St. Petersburg kentinde önceki gün metroya karşı girişilen
intihar saldırısı, terörün sınır tanımadığını bir kez daha
gösterdi.
Aslında Rusya teröre yabancı bir ülke değil. Daha 2000’lerin
başında ayrılıkçı Çeçen militanları Rusya’da kanlı eylemlere
girişmeye başlamıştı. 2010’da Moskova metrosuna karşı
gerçekleştirilen saldırı bunlardan biriydi.
Rusya’nın Suriye’de askeri varlığını gösterdikten sonra, terör
tehdidi IŞİD’den gelmeye başladı. Mısır’ın Şarm el Şeyh sayfiye
kentinden St. Petersburg’a dönmekte olan 224 Rus turisti taşıyan
Rus uçağı, bagaj bölümüne konan bir bombayla düşürüldü.

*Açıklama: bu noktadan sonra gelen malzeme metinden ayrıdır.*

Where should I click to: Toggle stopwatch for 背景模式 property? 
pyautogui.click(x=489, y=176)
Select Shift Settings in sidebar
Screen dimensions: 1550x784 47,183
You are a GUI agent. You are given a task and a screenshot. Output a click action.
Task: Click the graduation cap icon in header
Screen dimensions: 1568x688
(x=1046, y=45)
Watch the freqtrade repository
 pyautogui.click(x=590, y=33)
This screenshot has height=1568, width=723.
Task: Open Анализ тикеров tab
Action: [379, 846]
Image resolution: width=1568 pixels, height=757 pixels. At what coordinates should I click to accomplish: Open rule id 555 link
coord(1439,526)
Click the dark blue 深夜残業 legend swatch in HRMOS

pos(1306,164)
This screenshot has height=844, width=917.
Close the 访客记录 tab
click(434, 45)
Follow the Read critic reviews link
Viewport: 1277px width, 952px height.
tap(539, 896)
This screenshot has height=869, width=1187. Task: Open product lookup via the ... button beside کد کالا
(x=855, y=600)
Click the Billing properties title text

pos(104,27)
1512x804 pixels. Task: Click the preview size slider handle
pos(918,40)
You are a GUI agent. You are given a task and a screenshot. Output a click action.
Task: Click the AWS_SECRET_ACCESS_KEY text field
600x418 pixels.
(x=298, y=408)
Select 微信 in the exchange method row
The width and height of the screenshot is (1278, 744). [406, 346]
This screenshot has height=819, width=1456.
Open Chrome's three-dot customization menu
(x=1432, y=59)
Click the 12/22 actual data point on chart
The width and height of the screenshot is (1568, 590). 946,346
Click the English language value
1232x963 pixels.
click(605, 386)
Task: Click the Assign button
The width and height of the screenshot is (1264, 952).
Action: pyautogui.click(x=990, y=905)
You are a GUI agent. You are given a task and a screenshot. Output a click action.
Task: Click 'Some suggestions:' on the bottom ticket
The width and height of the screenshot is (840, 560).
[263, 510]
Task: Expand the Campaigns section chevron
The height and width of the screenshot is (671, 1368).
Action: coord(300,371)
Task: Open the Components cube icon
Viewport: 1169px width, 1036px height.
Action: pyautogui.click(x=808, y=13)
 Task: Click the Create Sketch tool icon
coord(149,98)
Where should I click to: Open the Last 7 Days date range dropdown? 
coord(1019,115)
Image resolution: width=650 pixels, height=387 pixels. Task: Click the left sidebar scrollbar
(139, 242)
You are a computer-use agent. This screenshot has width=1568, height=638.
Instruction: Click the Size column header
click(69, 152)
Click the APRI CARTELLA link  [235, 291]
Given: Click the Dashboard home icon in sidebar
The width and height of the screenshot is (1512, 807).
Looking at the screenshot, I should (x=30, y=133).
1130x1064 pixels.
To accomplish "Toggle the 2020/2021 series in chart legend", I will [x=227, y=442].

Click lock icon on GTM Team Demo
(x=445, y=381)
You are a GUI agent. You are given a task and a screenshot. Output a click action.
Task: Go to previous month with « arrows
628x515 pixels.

Rusya’nın Esad rejimini desteklemesi ve Rus uçaklarının yoğun
bombardıman operasyonlarına girişmesi IŞİD’in -veya DAEŞ’in- bu
ülkeye karşı açıkça cephe almasına ve onu misilleme eylemleriyle
tehdit etmesine yol açtı.
Rastlantı değil
St. Petersburg metrosuna karşı Kırgız kökenli genç bir teröristin
intihar saldırısını gerçekleştirmesi, birkaç bakımdan dikkat
çekicidir.
Saldırının Rusya Cumhurbaşkanı Vladimir Putin’in doğum yeri olan bu
kentte, Belarus mevkidaşıyla bir görüşme yaptığı esnada
yapılmasının bir rastlantıdan çok, önceden yeri ve zamanı iyi
planlanmış bir eylem olduğu anlaşılıyor.